### EXERCISE DIRECTIONS
Retype nothing except the lines below from the one with "Screen dimensions: 711x508" through the one with "Viewport: 2307px width, 1238px", exactly, with images left out.

### RECORD EXCERPTS

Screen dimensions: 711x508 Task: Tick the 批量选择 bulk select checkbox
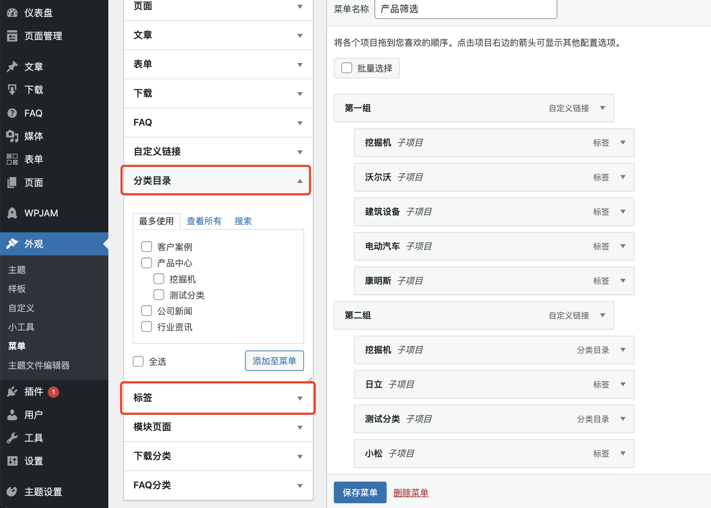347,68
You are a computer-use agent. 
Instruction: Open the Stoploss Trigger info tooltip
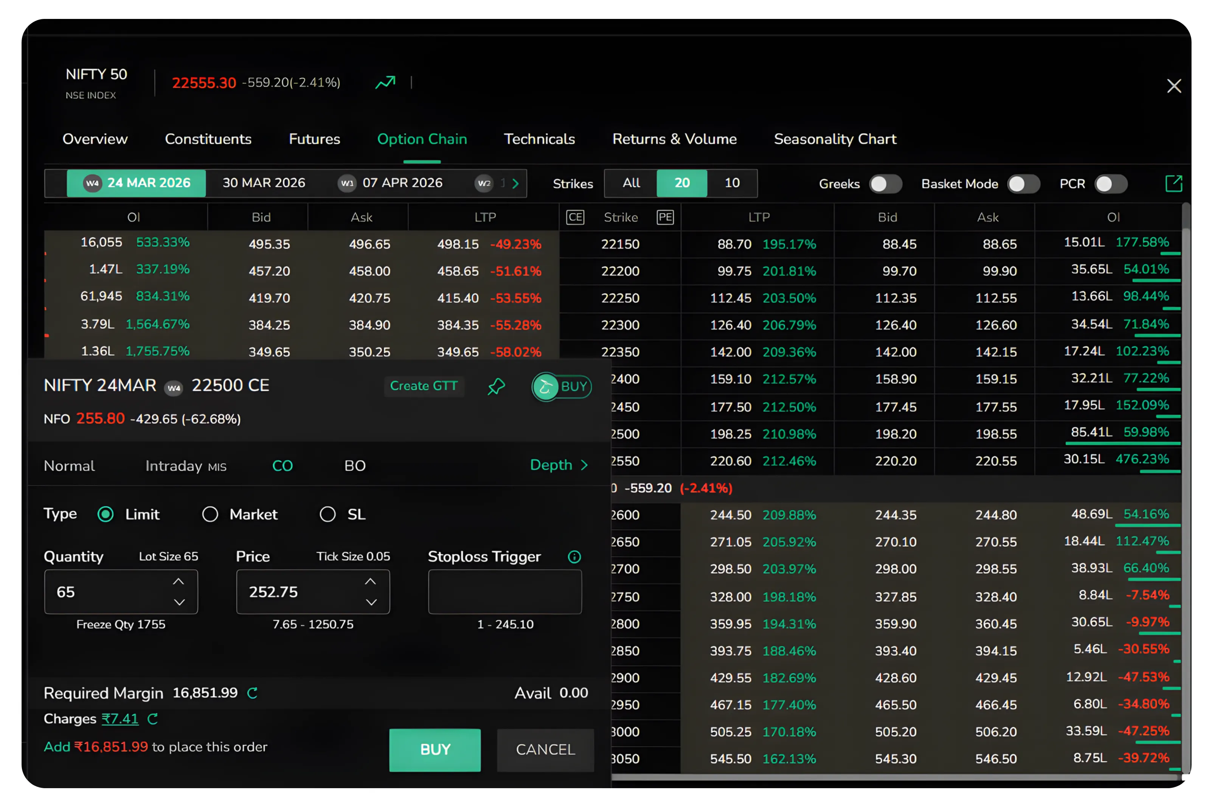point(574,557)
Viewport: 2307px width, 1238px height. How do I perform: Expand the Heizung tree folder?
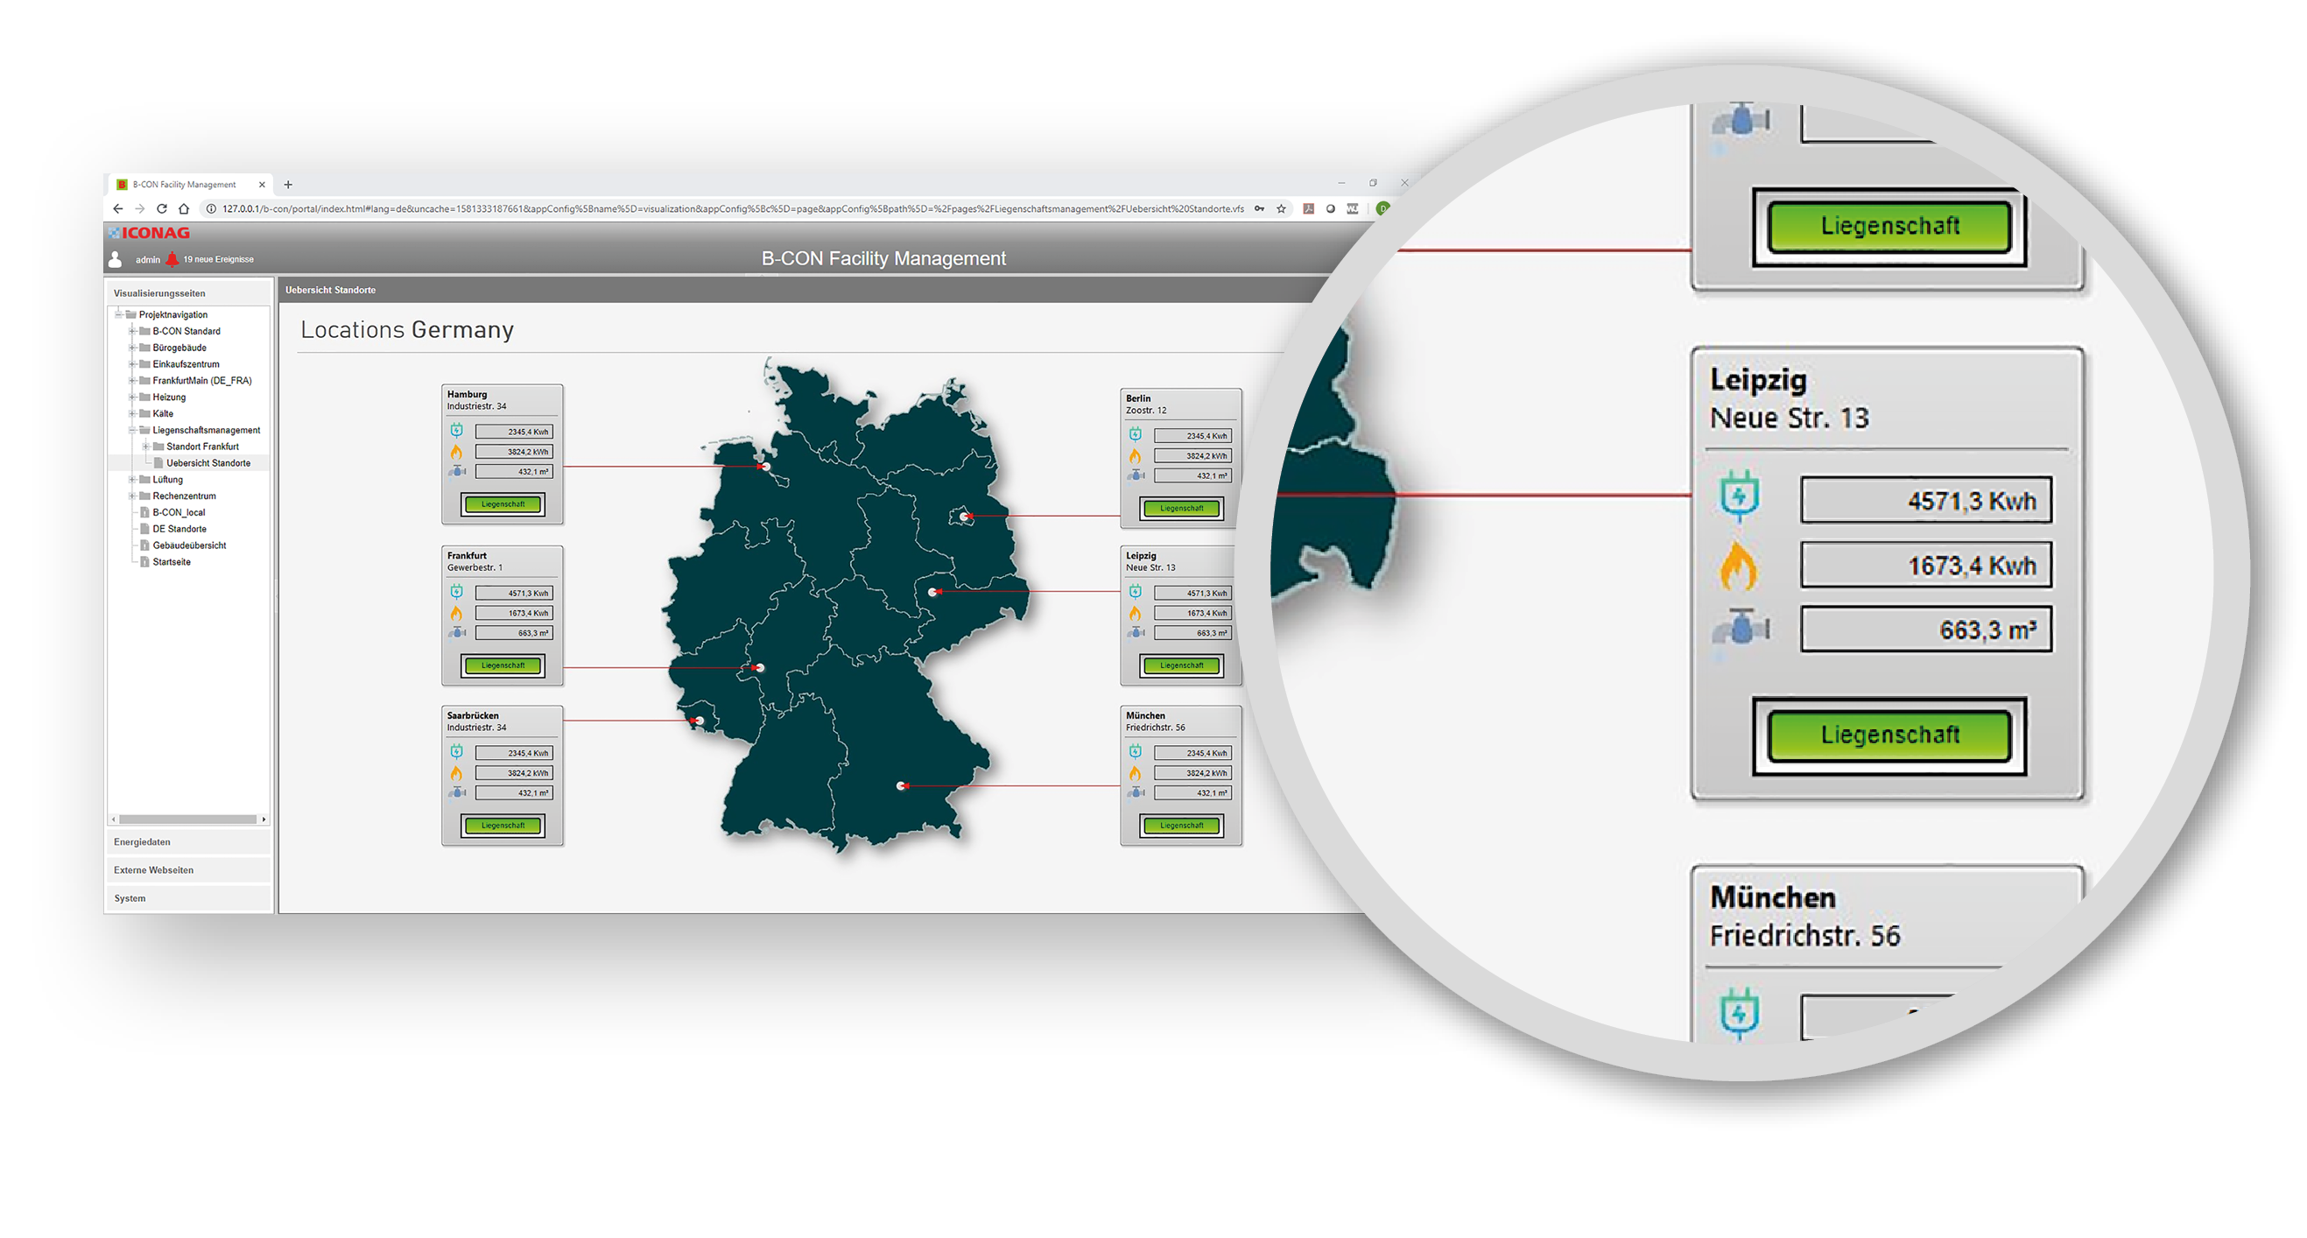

==

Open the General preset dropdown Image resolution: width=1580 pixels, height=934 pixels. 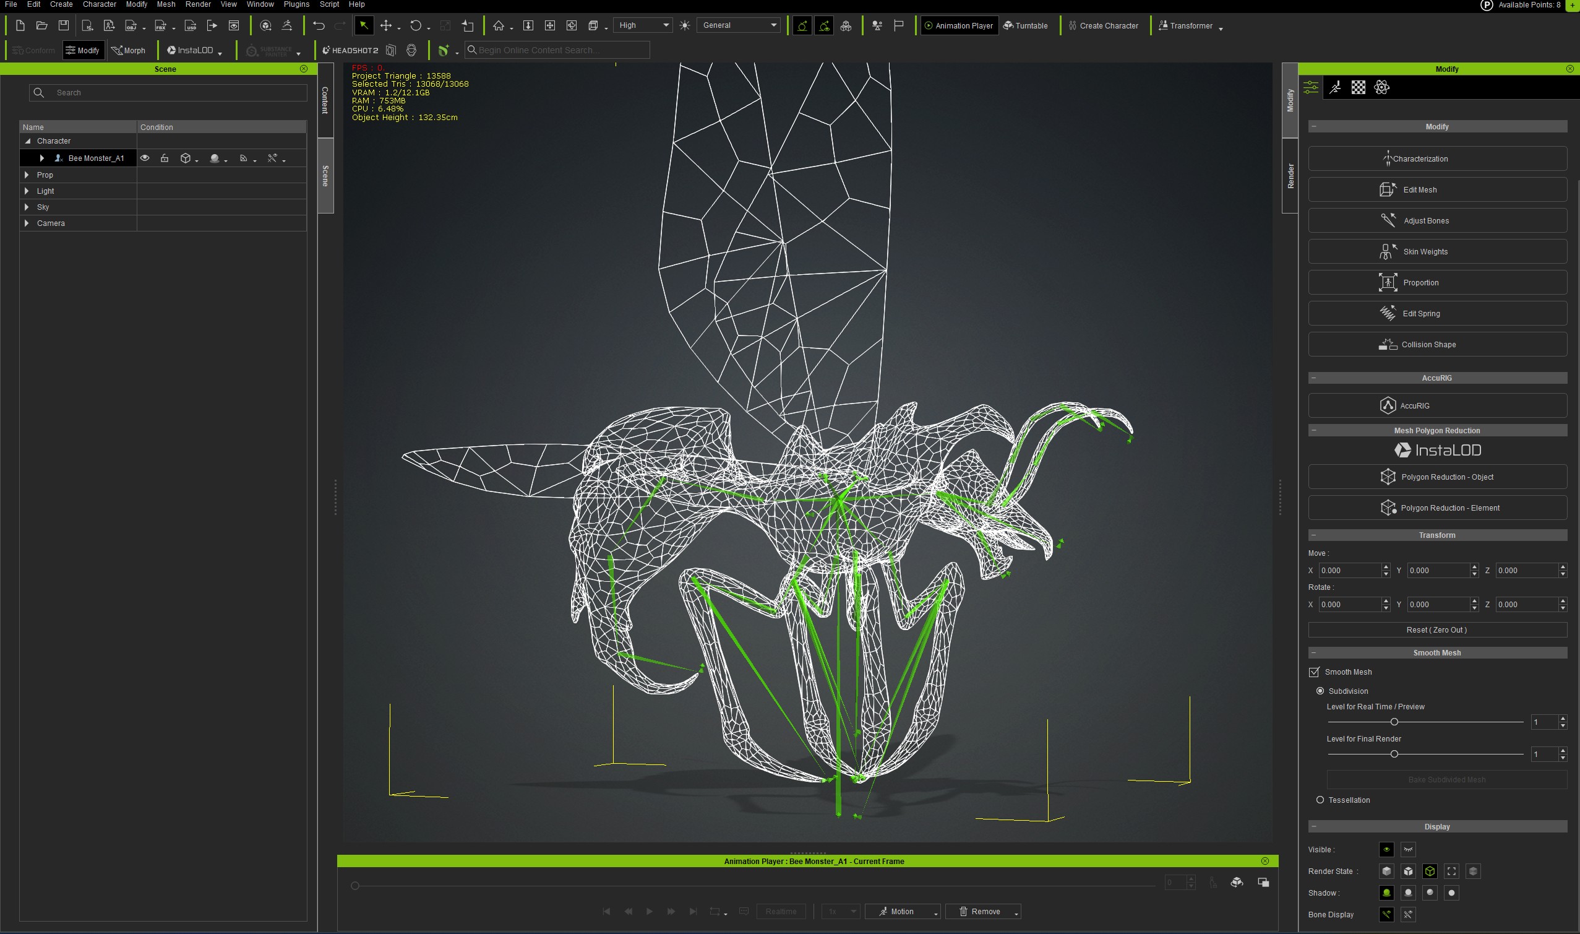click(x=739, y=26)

### SOLVED EXERCISE
Screen dimensions: 711x508 Task: Tick the 批量选择 bulk select checkbox
347,68
You are a computer-use agent. 
Instruction: Open the Stoploss Trigger info tooltip
point(574,557)
Viewport: 2307px width, 1238px height. How do I perform: Expand the Heizung tree folder?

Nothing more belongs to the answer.